Advantages of Mohs Surgery
Unlike microscopic examination, with the advanced Mohs techniques, our surgeons can pinpoint areas involved with cancer and selectively remove only those areas. In this way, the skin cancer is traced out to its "roots." This results in
preserving as much normal tissue as possible with the highest chance for cure. Other forms of therapy have only a 50% to 70% chance for success in curing skin cancers that have previously been unsuccessfully treated. Using the Mohs
micrographic surgery techniques, the percentage of success is very high, often 97%, even when other forms of treatment have failed. With this technique, an excellent chance of cure is achieved. However, no one guarantees a 100%
chance of cure.
Our surgeons are thoroughly convinced that the advanced Mohs technique is the best way to provide his patients with the highest chance for cure while preserving the maximum amount of normal tissue. When facing the most complex and
challenging skin cancer cases, the Mohs techniques are proven to be the best response. It is highly specialized, and not all medical centers in the United States are equipped with the personnel and training to offer this treatment.
Our surgeons frequently receive patients who are referred for Mohs surgery after other forms of treatment have failed. This does not mean that the patient is cancer prone or a particularly hopeless case. It merely means that the
methods used for treatment in the past did not destroy all the skin cancer cells.

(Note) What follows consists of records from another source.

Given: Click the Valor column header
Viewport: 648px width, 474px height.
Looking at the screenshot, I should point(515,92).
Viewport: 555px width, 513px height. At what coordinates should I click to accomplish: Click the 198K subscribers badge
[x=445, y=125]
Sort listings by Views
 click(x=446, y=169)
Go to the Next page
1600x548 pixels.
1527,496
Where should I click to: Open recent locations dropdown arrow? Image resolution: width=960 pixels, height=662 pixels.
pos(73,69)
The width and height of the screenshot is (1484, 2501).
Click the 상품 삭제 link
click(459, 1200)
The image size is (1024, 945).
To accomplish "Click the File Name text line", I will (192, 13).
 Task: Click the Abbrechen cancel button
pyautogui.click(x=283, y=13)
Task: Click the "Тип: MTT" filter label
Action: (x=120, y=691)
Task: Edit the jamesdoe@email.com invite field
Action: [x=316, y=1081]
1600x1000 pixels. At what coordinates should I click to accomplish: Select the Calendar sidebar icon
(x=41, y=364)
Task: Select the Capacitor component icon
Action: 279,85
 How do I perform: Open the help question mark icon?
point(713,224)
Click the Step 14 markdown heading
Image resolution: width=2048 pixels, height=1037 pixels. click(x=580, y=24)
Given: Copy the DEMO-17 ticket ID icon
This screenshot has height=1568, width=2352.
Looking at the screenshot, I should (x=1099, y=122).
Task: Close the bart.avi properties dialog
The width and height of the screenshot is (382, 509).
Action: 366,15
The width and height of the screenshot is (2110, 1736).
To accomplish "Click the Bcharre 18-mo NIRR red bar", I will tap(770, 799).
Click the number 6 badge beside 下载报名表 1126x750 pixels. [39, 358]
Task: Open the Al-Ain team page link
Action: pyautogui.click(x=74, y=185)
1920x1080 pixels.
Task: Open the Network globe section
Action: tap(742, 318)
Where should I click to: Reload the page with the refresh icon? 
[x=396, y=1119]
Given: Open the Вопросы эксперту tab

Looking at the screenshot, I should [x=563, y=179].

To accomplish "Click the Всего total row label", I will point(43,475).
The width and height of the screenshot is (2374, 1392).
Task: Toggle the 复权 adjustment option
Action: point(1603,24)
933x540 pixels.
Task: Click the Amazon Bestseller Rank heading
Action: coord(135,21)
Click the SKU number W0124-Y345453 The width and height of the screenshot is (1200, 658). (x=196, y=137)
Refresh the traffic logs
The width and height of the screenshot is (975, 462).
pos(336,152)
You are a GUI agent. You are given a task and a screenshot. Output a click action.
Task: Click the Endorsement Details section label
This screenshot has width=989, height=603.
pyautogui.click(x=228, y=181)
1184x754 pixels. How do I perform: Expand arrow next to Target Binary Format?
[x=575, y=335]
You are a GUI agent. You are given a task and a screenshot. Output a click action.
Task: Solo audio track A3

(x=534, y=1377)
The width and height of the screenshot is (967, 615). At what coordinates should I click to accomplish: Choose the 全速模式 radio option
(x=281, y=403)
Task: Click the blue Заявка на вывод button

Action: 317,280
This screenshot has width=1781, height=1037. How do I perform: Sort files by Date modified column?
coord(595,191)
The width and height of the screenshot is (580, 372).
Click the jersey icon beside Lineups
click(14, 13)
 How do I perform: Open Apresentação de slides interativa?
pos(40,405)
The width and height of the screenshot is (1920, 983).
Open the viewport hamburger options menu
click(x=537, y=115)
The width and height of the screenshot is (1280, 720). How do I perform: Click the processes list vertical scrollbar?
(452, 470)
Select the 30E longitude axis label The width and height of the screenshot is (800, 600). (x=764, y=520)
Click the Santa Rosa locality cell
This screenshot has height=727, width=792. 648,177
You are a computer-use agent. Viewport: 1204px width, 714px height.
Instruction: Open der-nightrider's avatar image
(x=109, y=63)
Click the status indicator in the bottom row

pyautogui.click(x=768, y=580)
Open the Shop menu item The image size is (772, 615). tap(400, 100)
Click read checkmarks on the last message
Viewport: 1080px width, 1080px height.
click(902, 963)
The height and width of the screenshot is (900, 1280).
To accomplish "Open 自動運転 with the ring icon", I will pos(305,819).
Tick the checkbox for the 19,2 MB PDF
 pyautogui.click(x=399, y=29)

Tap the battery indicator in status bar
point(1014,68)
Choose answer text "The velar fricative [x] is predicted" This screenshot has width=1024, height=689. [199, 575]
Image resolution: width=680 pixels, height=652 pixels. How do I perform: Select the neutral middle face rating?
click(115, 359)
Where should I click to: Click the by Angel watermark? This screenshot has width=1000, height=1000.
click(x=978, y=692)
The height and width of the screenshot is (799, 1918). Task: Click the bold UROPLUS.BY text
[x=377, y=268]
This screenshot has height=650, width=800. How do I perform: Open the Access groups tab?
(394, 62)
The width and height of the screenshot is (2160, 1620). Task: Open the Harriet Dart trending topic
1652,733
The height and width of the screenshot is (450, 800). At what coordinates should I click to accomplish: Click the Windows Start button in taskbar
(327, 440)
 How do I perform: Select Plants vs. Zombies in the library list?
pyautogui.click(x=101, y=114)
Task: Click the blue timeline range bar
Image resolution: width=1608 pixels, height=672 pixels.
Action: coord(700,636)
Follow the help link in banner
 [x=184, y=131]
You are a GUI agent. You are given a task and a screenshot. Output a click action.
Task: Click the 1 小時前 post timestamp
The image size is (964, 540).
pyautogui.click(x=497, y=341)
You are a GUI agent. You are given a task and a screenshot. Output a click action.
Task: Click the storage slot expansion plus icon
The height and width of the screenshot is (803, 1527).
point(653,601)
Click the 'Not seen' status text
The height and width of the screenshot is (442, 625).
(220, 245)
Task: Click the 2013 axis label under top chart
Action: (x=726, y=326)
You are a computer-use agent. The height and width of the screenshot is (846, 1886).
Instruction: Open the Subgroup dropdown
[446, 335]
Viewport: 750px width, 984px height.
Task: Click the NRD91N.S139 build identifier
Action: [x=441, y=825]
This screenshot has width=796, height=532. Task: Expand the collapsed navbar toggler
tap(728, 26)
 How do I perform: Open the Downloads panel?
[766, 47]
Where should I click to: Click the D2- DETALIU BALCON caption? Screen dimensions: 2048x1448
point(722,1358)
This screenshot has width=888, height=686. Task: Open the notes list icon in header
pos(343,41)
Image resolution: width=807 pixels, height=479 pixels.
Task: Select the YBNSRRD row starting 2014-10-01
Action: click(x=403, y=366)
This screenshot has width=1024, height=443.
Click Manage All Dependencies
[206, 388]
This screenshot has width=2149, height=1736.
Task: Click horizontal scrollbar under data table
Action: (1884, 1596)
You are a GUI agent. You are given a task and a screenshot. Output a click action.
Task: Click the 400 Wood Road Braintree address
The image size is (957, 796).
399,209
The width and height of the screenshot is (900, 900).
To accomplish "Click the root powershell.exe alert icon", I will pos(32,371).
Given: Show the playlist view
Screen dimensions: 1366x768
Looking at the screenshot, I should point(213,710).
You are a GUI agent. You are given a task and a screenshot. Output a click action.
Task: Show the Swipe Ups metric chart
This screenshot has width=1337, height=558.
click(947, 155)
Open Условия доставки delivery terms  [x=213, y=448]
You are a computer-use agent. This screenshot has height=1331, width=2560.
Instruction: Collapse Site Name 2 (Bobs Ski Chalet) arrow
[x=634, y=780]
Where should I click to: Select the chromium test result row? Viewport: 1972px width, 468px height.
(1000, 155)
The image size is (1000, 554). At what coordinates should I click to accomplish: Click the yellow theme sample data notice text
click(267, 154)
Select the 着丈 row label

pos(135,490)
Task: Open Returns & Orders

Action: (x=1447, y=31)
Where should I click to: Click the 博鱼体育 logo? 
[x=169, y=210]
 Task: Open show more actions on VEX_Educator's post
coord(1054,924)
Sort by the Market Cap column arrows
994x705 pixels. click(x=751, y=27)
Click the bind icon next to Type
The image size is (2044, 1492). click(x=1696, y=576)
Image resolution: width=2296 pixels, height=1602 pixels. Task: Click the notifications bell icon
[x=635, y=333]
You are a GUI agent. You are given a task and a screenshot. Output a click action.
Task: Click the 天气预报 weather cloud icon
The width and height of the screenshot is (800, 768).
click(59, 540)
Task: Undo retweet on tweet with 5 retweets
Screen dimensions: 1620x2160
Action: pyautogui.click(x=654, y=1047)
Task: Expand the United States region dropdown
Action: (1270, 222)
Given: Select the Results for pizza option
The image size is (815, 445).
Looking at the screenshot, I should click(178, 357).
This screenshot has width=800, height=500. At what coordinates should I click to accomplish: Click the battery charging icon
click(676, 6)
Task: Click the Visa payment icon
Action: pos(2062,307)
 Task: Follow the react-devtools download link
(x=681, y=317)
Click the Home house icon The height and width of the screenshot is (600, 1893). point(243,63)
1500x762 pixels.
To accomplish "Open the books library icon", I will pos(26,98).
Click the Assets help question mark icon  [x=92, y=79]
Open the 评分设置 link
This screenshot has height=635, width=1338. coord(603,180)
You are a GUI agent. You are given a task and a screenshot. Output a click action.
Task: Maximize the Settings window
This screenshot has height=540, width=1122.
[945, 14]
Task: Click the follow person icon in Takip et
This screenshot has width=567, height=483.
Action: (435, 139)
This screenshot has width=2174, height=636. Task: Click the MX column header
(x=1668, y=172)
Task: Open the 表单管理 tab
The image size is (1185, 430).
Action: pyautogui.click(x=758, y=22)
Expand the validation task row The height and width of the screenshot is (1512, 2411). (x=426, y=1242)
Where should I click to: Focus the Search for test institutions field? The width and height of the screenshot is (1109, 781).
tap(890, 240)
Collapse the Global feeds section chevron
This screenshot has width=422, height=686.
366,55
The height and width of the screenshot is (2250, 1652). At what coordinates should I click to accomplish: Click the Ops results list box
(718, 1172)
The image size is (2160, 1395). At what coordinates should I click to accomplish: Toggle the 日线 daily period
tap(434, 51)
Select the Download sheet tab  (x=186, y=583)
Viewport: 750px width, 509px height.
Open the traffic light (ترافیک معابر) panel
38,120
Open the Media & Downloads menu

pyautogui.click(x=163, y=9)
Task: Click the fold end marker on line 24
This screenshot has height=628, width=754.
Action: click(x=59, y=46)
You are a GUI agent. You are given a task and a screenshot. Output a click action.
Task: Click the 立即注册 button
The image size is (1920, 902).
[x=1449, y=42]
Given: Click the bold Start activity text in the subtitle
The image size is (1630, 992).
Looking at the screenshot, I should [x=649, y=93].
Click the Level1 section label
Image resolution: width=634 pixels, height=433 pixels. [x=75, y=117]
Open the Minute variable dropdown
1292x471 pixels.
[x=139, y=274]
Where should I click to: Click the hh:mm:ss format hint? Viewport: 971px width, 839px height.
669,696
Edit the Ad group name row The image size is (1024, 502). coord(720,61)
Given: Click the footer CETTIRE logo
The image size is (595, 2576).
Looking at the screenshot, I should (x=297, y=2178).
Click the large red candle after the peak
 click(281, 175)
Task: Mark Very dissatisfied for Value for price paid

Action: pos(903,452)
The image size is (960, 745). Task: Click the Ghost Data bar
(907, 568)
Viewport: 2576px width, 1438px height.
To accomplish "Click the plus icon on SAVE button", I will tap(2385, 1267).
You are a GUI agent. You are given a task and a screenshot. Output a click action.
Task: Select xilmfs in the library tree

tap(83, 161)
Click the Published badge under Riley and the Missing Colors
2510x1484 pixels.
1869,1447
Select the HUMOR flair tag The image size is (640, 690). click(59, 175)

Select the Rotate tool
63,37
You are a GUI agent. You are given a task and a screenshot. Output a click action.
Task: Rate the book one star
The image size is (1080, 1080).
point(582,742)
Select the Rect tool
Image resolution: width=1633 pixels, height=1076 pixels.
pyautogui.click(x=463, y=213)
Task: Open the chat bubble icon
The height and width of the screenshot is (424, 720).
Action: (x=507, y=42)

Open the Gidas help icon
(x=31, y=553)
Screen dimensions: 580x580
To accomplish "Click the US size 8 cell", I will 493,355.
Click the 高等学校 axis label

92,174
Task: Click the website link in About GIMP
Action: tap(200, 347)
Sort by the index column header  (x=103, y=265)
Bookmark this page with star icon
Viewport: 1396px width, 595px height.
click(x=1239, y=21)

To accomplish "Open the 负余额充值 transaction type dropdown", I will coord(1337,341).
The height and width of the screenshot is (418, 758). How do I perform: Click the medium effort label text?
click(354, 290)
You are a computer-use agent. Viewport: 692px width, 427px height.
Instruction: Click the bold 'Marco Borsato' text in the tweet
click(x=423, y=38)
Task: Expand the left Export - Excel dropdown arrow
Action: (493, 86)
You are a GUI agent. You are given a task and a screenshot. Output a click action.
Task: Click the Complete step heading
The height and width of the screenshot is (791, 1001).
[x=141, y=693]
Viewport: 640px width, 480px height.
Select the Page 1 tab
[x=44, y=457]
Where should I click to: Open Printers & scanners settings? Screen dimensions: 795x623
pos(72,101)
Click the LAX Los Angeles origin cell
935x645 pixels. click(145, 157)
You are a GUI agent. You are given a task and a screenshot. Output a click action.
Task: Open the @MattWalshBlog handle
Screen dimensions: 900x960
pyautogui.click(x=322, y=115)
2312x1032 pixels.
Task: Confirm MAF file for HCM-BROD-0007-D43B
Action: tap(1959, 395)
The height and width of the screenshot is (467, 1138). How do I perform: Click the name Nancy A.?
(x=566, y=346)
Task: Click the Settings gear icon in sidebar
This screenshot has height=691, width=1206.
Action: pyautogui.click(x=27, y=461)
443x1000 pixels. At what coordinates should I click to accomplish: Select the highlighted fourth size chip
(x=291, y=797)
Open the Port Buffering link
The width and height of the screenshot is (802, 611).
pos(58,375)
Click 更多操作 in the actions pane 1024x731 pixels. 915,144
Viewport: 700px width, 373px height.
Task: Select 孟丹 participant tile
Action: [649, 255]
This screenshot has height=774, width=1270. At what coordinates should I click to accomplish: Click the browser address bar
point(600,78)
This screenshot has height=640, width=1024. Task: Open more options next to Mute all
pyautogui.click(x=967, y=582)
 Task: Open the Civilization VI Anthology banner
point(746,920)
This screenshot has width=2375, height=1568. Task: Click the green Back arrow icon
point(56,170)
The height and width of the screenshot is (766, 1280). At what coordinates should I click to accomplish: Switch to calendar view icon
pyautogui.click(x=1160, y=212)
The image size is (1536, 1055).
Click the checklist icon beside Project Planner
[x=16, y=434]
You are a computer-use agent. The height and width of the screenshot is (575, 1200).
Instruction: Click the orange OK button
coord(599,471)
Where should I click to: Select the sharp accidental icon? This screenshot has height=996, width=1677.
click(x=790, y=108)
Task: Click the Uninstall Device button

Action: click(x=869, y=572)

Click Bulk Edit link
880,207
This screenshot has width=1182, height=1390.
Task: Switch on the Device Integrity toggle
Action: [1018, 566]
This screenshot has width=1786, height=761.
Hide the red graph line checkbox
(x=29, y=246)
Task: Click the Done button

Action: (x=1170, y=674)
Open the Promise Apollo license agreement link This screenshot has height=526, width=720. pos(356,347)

Because Mohs micrographic surgery uses complete microscopic control to search out the "roots" of the cancer, it cures almost all patients - even those in
whom skin cancer has persisted in spite of several other treatments.
3 Surgical Steps to Mohs Surgery
The surgical removal of the visible portion of skin cancer.
The surgical removal of a thin layer of tissue at the bed of the cancer.
The examination of the excised tissue layer under the microscope.
By examining the edges and underside of the tissue, our surgeons are able to trace out and exactly locate any additional areas of cancer remaining. Before the tissue is examined, it is marked with colored dyes to distinguish top from bottom
and right from left, and a detailed map of the excised tissue is made. By doing this, we are able to pinpoint the exact location of any remaining tumor during the microscopic examination. If more cancer is present, the procedure is repeated.
Only the area of the remaining cancer is removed.
Outpatient or in the Hospital?
Whenever possible, the surgery is performed as an outpatient in the Plano, Texas clinic. Occassionally, it is required that you stay in the hospital. We will inform you if we feel it would be best for you to be hospitalized at the time of
you initial visit. Occasionally, patients must be hospitalized after treatment to allow follow up or reconstruction.